I hope this gave you a good overview of some of the practices we have seen that can actually hamper the security of a containerized environment while internal teams might think they are “doing all the right things”. I can’t provide a prescriptive solution for all of these anti-patterns. The goal of this article is to help you understand the consequences, both positive and negative when managing a containerized workload or workloads. You need to perform a risk and benefit analysis of all of your practices and which tools (and how many) are appropriate for your situation. Oteemo’s general guidance is:
- Run containers as non-root users inside the container.
- Run Docker (or any container runtime) as a non-root user on the host.
- Run Docker (or any other container runtime) without SYSCAP privileges if possible. Add specific privileges only when absolutely necessary.
- Use a service mesh and node taints to isolate containers requiring root access and/or SYSCAP privileges to specific, specialized “privileged” nodes where possible. This does not imply trust, just limiting attack surfaces and isolating damage.
- Patch the hosts kernel frequently (Control plane and worker nodes).
- Separate data by tainting nodes and enforcing data boundaries.
- Use a service mesh to enforce mTLS but make sure to enable observability and monitoring so YOU can decrypt and inspect the traffic.

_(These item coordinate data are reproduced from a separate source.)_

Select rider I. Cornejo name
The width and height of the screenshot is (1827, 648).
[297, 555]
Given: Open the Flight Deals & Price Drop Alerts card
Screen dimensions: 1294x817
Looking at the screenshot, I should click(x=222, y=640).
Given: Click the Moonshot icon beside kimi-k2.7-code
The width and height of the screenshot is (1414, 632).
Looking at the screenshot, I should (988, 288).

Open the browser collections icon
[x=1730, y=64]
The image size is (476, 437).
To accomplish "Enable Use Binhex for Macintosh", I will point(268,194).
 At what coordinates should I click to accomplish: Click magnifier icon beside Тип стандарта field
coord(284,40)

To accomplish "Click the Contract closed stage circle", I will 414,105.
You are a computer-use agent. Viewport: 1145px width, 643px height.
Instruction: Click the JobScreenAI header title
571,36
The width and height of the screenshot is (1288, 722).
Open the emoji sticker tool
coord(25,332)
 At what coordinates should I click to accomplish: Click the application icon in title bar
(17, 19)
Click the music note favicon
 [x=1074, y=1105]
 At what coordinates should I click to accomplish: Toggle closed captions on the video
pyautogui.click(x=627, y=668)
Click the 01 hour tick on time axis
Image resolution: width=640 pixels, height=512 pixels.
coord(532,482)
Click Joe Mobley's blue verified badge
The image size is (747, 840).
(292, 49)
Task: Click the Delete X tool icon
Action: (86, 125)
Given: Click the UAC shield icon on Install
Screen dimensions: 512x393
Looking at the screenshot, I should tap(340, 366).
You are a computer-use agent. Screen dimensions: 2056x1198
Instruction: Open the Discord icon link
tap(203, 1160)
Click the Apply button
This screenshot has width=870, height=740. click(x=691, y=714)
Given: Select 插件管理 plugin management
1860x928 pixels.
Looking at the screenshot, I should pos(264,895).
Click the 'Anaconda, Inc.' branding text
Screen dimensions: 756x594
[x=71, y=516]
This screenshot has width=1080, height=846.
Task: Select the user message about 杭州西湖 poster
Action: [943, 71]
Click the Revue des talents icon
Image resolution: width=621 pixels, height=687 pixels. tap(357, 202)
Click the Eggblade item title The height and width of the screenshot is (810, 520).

- Balance using “small” images with good supply chain management. Amazon Linux 2 containers have become my personal favorite. Reasonably sized, updated, and very clean vulnerability scans. It maintains binary compatibility with RHEL and CentOS. For Debian based specific purpose containers consider Google Distroless.
- Choose your security tools carefully. Unless you need a specific function from a new tool that covers a compliance or serious capability gap, try to limit runtime security tools to one or at most two.
- Scan containers for vulnerabilities and malware prior to uploading to an internal registry or deploying. Re-scan containers while they are running in the cluster regularly. Amazon Inspector, if in AWS, is a really useful cloud based service to scan containers in ECR.
- Run containers, and all systems and services, internally except with specific exceptions for content you are intentionally trying to serve publicly. A new campaign has been launched which brings this to a head. A threat actor, TeamTNT, is attacking publicly exposed services to steal credentials, deploy malware, install cryptominers, etc. https://www.darkreading.com/cloud/aws-cloud-credential-stealing-campaign-spreads-azure-google
- Enable observability and logging for all workloads in the cluster including system logs.
- Use containers that have updated applications and libraries. Rebase if necessary to upgrade or remove things like root or use a trusted partner, like Oteemo! We can rebase and host upstream or internally developed containers.
- Use a CNI that enforces network policies AND configure them appropriately for your environment.